> _EXCERPTED RECORDS_
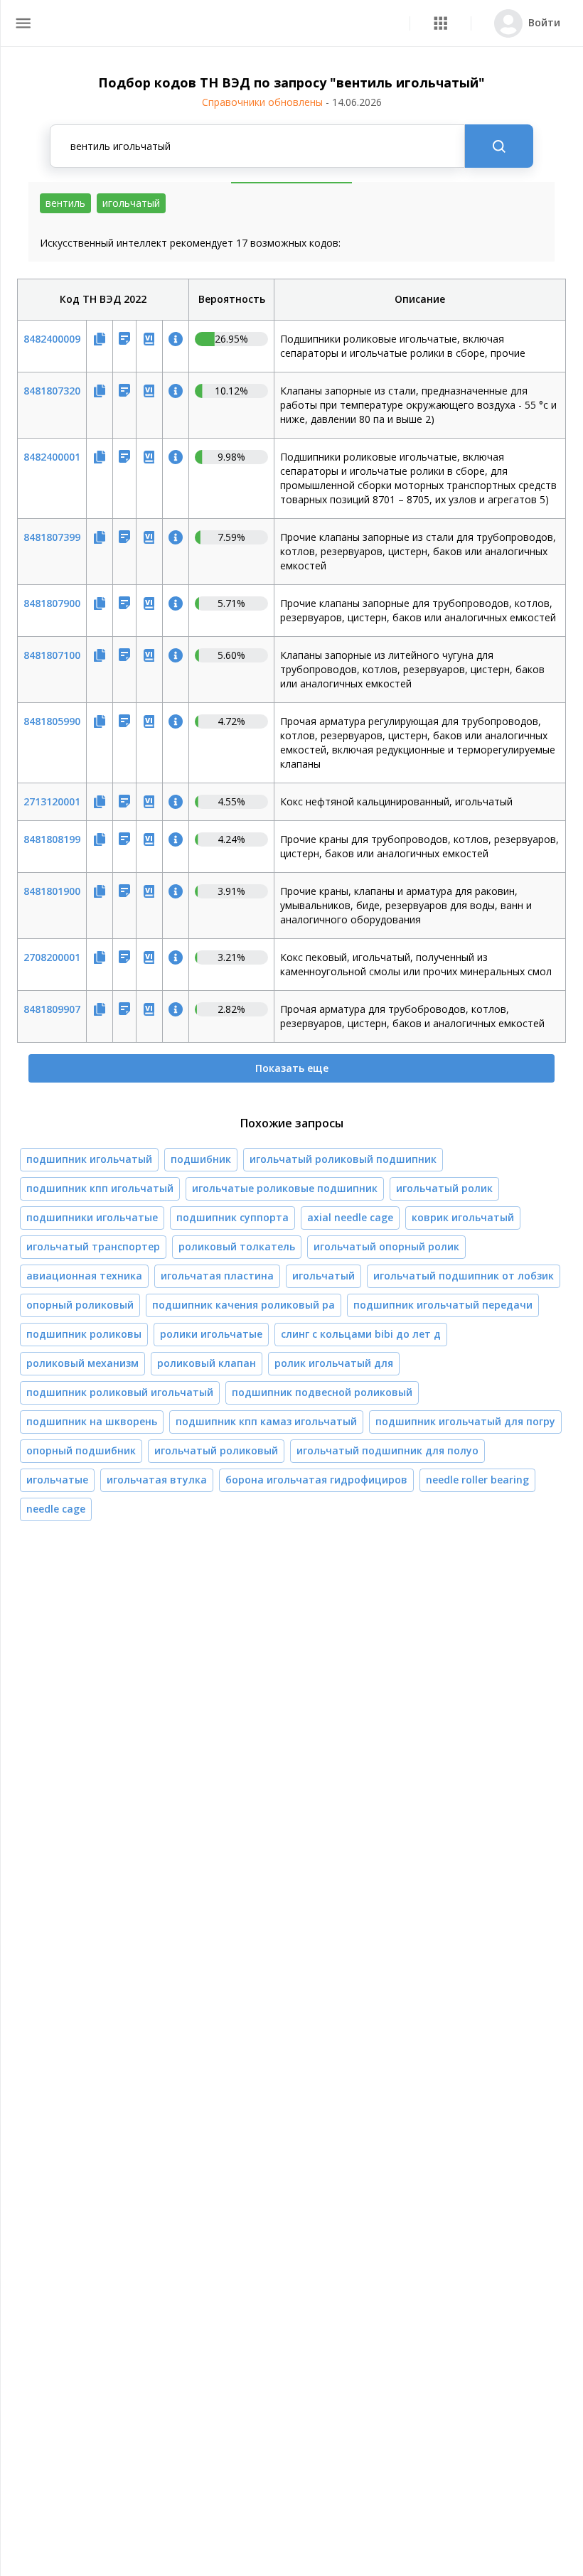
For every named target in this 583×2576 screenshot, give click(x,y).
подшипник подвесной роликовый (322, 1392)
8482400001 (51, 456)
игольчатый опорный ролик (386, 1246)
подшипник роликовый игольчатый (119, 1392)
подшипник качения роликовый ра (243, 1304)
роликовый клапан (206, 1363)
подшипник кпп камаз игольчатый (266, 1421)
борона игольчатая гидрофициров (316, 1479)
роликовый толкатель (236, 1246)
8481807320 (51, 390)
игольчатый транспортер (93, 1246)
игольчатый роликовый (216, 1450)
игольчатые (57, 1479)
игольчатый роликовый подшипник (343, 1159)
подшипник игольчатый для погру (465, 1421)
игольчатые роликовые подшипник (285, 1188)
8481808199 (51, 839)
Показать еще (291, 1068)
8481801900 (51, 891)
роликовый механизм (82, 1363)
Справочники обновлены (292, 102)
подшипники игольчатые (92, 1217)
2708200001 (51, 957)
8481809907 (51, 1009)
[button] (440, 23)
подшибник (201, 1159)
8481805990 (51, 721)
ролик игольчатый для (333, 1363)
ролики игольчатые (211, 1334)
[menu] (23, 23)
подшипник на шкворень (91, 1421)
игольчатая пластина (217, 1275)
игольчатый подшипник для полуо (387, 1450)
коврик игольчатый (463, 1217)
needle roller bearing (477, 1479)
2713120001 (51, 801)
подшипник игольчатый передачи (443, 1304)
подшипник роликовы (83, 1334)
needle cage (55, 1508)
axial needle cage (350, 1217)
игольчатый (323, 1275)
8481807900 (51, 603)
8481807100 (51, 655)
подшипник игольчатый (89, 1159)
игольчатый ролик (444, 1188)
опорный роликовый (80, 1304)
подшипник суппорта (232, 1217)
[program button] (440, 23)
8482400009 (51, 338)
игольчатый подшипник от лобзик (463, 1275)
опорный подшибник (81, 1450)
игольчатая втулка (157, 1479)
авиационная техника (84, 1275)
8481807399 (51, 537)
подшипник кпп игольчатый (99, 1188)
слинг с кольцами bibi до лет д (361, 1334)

> _YOUR INSTRUCTIONS_
Exact copies of all the entries, without any pictures, are what the answer must contain.

> _RESPONSE TO THE TASK_
For every named target in this 583×2576 screenshot, give click(x,y).
подшипник подвесной роликовый (322, 1392)
8482400001 (51, 456)
игольчатый опорный ролик (386, 1246)
подшипник роликовый игольчатый (119, 1392)
подшипник качения роликовый ра (243, 1304)
роликовый клапан (206, 1363)
подшипник кпп камаз игольчатый (266, 1421)
борона игольчатая гидрофициров (316, 1479)
роликовый толкатель (236, 1246)
8481807320 (51, 390)
игольчатый транспортер (93, 1246)
игольчатый роликовый (216, 1450)
игольчатые (57, 1479)
игольчатый роликовый подшипник (343, 1159)
подшипник игольчатый для погру (465, 1421)
игольчатые роликовые подшипник (285, 1188)
8481808199 (51, 839)
Показать еще (291, 1068)
8481801900 (51, 891)
роликовый механизм (82, 1363)
Справочники обновлены (292, 102)
подшипники игольчатые (92, 1217)
2708200001 (51, 957)
8481809907 (51, 1009)
[button] (440, 23)
подшибник (201, 1159)
8481805990 (51, 721)
ролик игольчатый для (333, 1363)
ролики игольчатые (211, 1334)
[menu] (23, 23)
подшипник на шкворень (91, 1421)
игольчатая пластина (217, 1275)
игольчатый подшипник для полуо (387, 1450)
коврик игольчатый (463, 1217)
needle roller bearing (477, 1479)
2713120001 (51, 801)
подшипник игольчатый передачи (443, 1304)
подшипник роликовы (83, 1334)
needle cage (55, 1508)
axial needle cage (350, 1217)
игольчатый (323, 1275)
8481807900 (51, 603)
8481807100 (51, 655)
подшипник игольчатый (89, 1159)
игольчатый ролик (444, 1188)
опорный роликовый (80, 1304)
подшипник суппорта (232, 1217)
[program button] (440, 23)
8482400009 (51, 338)
игольчатый подшипник от лобзик (463, 1275)
опорный подшибник (81, 1450)
игольчатая втулка (157, 1479)
авиационная техника (84, 1275)
8481807399 (51, 537)
подшипник кпп игольчатый (99, 1188)
слинг с кольцами bibi до лет д (361, 1334)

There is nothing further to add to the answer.